CUDA-MODE课程笔记第9课: 归约（也对应PMPP的第10章）

我的课程笔记，欢迎关注：https://github.com/BBuf/how-t...

课程笔记

本节课的题目。

这节课的内容主要是 Chapter 10 of PMPP book ，Slides里面还给出了本节课的代码所在位置以及如何编译以及使用nsight compute进行profile。

这张slides给出了reduction（归约）操作的定义，reduction（归约）是减少输出大小的操作。最典型的reduction操作是将向量（vector）转换为标量（scalar）。然后还列举了一些常见的reduction操作，包括min（最小值），max（最大值），argmax（最大值的索引），argmin（最小值的索引），norm（范数），sum（求和），prod（乘积），mean（平均值），unique（唯一值）。https://github.com/cuda-mode/lectures/blob/main/lecture_009/torch_reductions.py这个文件展示了一些 reduction 操作的例子。

def reduce(data, identity, op):
    result = identity
    for element in data:
        result = op(result, element)
    return result

# Example usage:

# Summation
data = [1, 2, 3, 4, 5]
print(reduce(data, 0, lambda a, b: a + b))  # Output: 15

# Product
print(reduce(data, 1, lambda a, b: a * b))  # Output: 120

# Maximum
print(reduce(data, float('-inf'), max))  # Output: 5

# Minimum
print(reduce(data, float('inf'), min))  # Output: 1

在PyTorch中有一个通用的Recuce算子来做所有的归约操作，所以你不能看到reduce_max这种单独的算子。

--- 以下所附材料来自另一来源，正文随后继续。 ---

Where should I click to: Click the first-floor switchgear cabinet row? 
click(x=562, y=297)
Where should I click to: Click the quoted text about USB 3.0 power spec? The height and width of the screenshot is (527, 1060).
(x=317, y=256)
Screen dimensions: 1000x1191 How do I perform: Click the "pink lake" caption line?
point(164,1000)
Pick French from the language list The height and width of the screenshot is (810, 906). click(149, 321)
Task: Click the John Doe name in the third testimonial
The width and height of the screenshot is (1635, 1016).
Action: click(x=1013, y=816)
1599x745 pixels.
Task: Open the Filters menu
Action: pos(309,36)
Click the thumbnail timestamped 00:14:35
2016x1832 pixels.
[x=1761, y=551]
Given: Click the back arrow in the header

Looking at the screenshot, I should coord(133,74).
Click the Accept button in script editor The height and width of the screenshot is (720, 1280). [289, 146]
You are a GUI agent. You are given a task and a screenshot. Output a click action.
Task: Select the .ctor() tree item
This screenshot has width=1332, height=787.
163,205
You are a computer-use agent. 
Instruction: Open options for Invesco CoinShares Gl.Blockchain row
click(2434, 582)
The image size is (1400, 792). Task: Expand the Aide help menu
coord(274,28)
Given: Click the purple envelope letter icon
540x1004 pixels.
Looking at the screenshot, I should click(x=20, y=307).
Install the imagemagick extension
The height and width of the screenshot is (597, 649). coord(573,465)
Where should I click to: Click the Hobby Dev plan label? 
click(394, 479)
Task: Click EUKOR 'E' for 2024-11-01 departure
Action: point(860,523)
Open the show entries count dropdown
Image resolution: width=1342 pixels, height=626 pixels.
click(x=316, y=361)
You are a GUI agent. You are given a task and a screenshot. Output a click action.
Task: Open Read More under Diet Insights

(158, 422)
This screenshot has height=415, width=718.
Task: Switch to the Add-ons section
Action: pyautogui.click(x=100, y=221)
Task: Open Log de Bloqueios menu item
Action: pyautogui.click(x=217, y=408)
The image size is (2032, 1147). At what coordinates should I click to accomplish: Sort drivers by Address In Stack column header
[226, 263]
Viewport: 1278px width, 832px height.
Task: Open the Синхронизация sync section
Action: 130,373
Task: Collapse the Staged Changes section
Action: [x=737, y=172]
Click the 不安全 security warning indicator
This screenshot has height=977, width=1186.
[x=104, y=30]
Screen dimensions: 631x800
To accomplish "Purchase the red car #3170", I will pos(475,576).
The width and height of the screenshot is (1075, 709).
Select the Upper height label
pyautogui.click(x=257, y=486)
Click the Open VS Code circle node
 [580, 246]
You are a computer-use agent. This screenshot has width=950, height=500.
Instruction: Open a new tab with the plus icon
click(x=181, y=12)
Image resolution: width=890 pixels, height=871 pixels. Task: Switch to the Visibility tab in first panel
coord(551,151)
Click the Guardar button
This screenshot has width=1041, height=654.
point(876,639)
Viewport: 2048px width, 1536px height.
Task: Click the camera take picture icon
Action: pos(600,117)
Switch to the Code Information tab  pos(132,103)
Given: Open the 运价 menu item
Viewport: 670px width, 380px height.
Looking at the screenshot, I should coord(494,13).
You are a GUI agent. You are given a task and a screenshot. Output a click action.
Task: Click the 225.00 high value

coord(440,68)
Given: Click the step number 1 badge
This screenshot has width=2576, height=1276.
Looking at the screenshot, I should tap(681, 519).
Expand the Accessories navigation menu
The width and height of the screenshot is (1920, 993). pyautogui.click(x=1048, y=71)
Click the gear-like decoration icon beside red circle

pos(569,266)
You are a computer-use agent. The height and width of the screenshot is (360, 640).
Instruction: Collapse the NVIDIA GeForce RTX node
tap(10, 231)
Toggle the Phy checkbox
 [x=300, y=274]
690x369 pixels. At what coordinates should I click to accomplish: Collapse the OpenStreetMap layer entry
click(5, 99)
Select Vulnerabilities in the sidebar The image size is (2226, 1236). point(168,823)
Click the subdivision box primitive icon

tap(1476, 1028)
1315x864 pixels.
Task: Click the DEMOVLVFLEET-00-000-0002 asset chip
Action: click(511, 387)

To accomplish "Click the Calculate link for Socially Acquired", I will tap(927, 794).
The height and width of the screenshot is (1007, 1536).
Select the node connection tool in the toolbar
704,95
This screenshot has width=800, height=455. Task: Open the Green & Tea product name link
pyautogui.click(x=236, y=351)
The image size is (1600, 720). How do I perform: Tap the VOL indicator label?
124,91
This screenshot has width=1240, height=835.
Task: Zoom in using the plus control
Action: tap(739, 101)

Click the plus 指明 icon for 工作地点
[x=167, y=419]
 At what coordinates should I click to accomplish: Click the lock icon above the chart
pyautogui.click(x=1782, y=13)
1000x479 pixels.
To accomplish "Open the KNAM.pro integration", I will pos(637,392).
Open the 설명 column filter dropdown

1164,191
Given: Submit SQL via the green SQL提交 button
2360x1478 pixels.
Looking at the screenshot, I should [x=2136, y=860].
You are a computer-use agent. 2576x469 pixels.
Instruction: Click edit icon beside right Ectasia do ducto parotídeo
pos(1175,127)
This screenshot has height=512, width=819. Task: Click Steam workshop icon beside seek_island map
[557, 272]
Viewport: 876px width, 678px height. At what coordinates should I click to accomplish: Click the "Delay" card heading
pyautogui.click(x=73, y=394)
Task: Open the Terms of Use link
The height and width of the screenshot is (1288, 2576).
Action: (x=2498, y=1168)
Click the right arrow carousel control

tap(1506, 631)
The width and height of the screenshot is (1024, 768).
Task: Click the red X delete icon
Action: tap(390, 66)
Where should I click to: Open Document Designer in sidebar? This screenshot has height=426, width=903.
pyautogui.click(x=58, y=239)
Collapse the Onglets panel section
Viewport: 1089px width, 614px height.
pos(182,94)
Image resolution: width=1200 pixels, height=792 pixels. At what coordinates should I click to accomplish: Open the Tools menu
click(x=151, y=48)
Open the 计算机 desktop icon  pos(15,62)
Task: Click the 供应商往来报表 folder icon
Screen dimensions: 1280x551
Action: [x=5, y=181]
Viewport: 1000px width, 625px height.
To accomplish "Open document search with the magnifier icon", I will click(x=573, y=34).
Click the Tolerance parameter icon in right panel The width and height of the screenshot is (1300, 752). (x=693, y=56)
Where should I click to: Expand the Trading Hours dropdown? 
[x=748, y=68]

这张Slides强调了归约操作在深度学习和机器学习中的普遍性，例如：

Mean/Max pooling（平均/最大池化）：这是在卷积神经网络中常用的操作，用于减少特征图的空间尺寸，提取主要特征。
Classification: Argmax（分类：最大值索引）：在分类任务中，通常使用argmax来确定最可能的类别。
Loss calculations（损失计算）：在训练过程中，通常需要计算损失函数，这往往涉及到对多个样本损失的归约操作。
Softmax normalization（Softmax归一化）：在多分类问题中，Softmax用于将原始的输出分数转换为概率分布，这个过程也涉及归约操作。

这张Slides展示了一个PyTorch使用归约操作（在这个case中是求最大值）来处理张量数据的例子。我们可以看到torch.max这个算子的实现是在 https://github.com/pytorch/pytorch/blob/main/aten/src/ATen/native/cuda/ReduceOps.cpp 这里，并不是一个单独的kernel实现，而是注册为通用的Reduce Op里面的其中一个。

这张Slides展示了一个"串行归约"(Serial reduction)的例子，具体是关于最大值(Max)操作的过程。

处理方法如下：
- "Go through elements 1 by 1"（逐个遍历元素）
- "Compare new number to old max if greater then update"（将新数字与当前最大值比较，如果更大则更新）
右侧图示展示了具体的迭代过程：
- 初始向量(Initial Vector)是 [5, 2, 8, 1]
- 迭代1：[5]（第一个元素作为初始最大值）
- 迭代2：[5, 5]（2小于5，最大值保持不变）
- 迭代3：[5, 5, 8]（8大于5，更新最大值）
- 迭代4：[5, 5, 8, 8]（1小于8，最大值保持不变）

这张Slides主要展示了数据处理中的两种策略:转换(Transformation)和归约(Reduction)，以及它们各自的线程策略。继续看归约是怎么做的。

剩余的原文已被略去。